Espey: What benefit does Iowa get from Bakken pipeline?
Hugh Espey, A Better Iowa contributor
Energy Transfer Partners and their hired analysts at Strategic Economics Group in West Des Moines are ramping up their efforts to sell Iowans on the idea of building a 343-mile crude oil pipeline across 18 counties, effectively putting lipstick on a pig.
The Dakota Access Pipeline is not a project for Iowans, although it certainly is intended to make a lot of money for Texas-based ETP. But nobody’s saying how much.
Those who favor the pipeline say it will increase our energy independence and alleviate the need to ship oil by rail.
But ETP has made no commitments on either of these claims. There’s no guarantee that the Bakken crude transported along the pipeline will remain in the United States, and there’s no guarantee that shipping oil by rail will end if the pipeline is built.

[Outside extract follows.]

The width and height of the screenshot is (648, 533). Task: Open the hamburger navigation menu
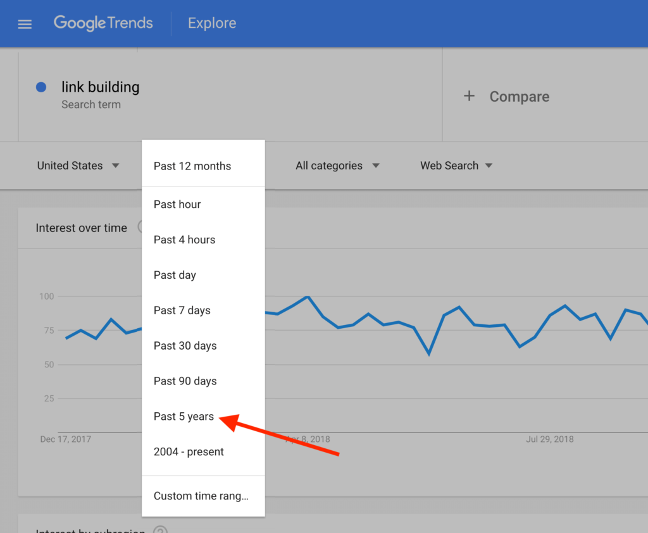[x=25, y=24]
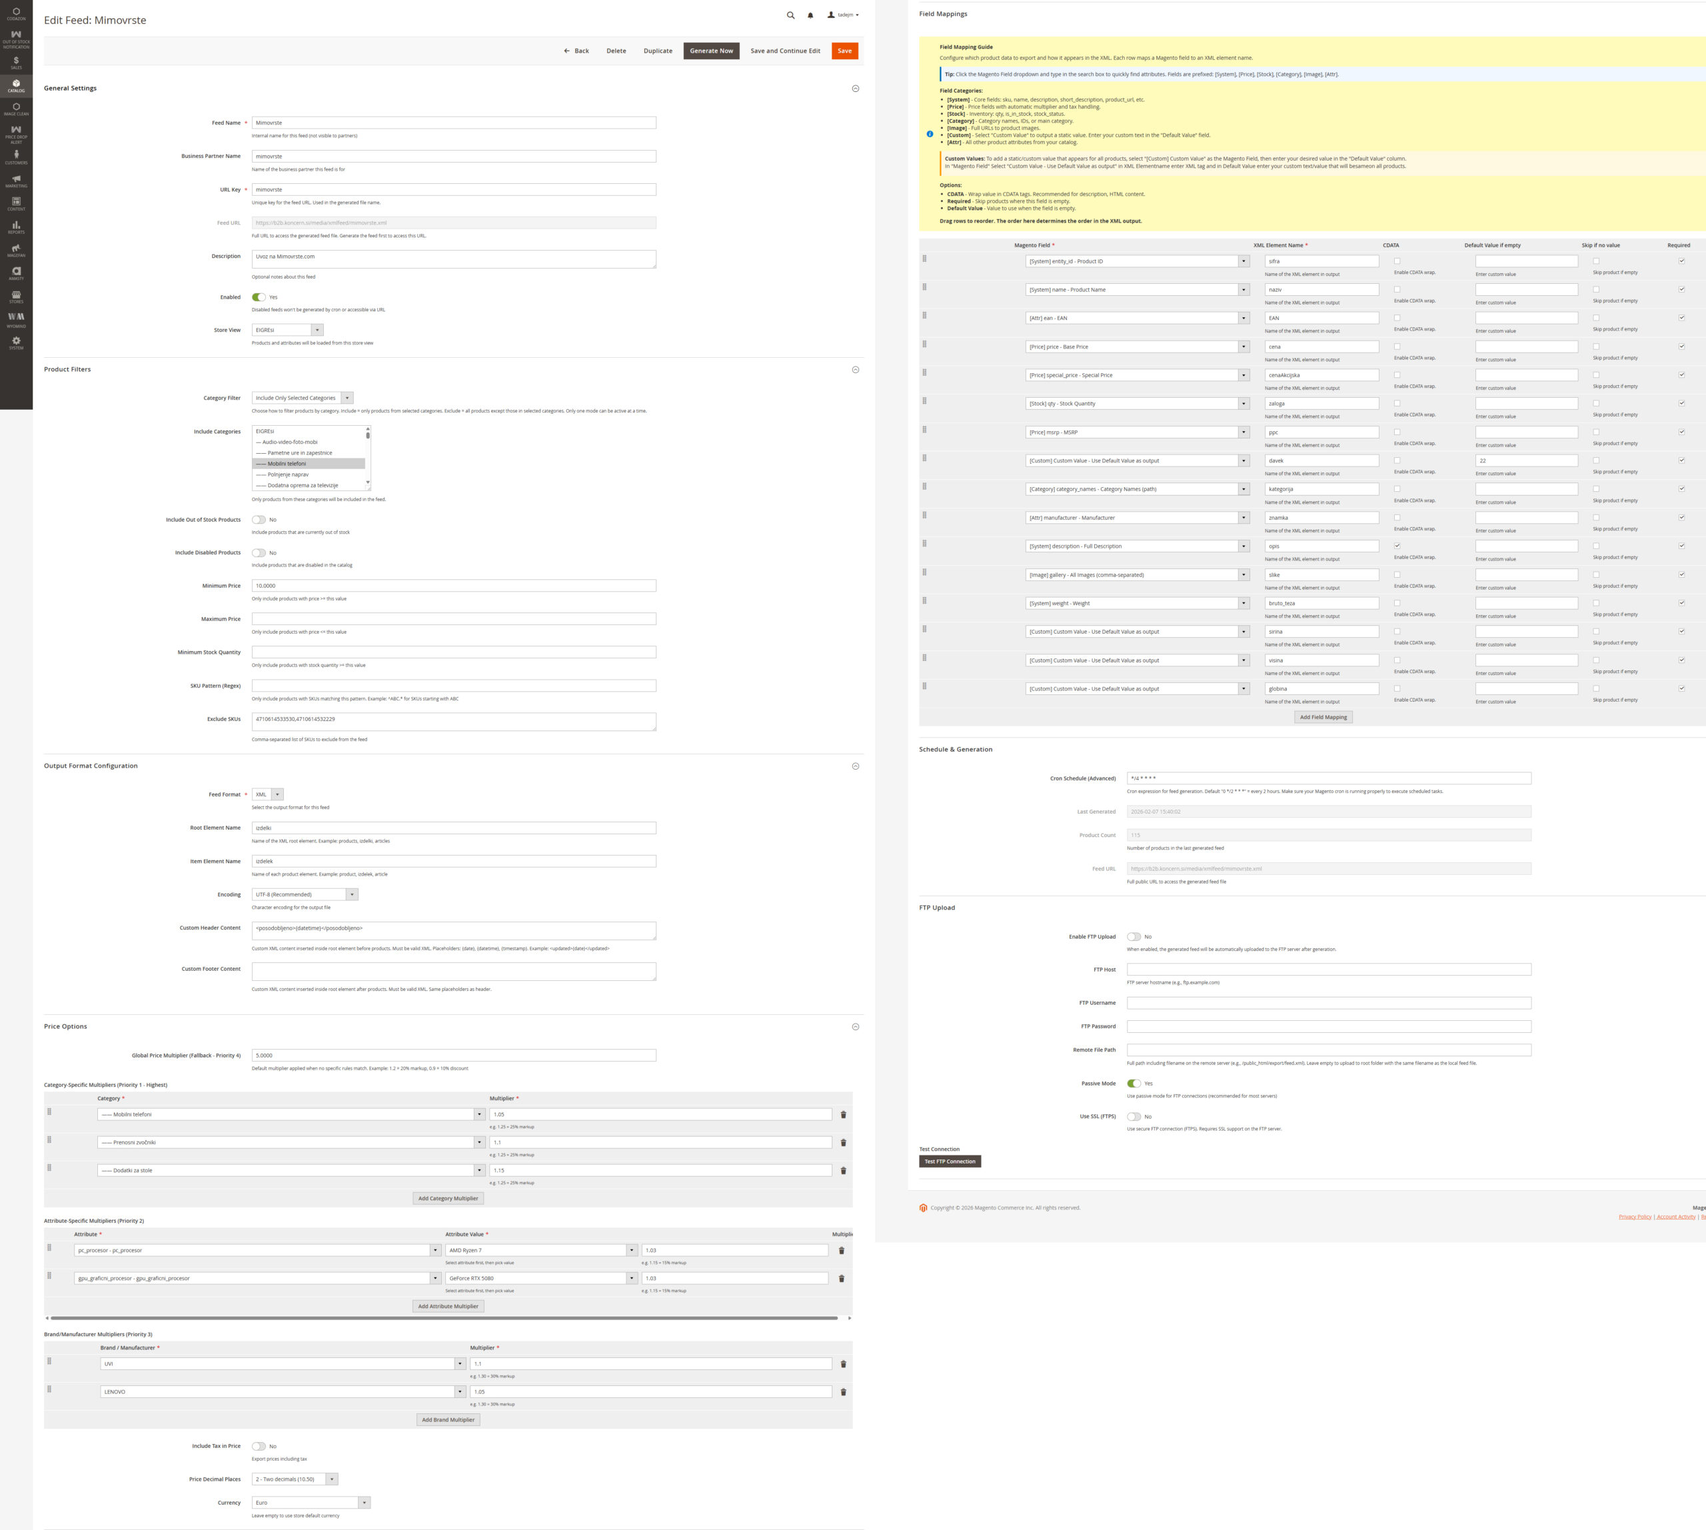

Even long-term employment benefits are minimal — only 25 permanent jobs.
While SEG has predictably given us optimistic job-creation numbers for the construction phase, similar reports commissioned by Big Oil for projects like the Keystone XL Pipeline were later debunked because they grossly over-estimated the economic benefits of the projects in question.
To think that ETP is concerned about the well-being of Iowans neglects the long history of pipeline spills and leaks across the United States.
In September, the Register reported there were 100 spills in Iowa in the past ten years.
In Michigan, a massive 1,000,000-gallon oil spill in July 2010 polluted a 25-mile stretch of the Kalamazoo River, and has cost over 1 billion dollars to clean up. Four years later, restoration efforts have still not been completed.
The Bakken Pipeline will carry up to 570,000 barrels of highly flammable crude oil across Iowa daily. That’s well over 20 million gallons every day.
Who will pay for the clean-up if Bakken crude contaminates the land of a Mahaska County farmer, or leaks into the Raccoon River? Energy Transfer Partners or Iowa taxpayers?
Either way, Big Oil is heavily subsidized by federal tax dollars, so the bill will be ours. Let’s recognize this “lipstick on a pig” for what it is.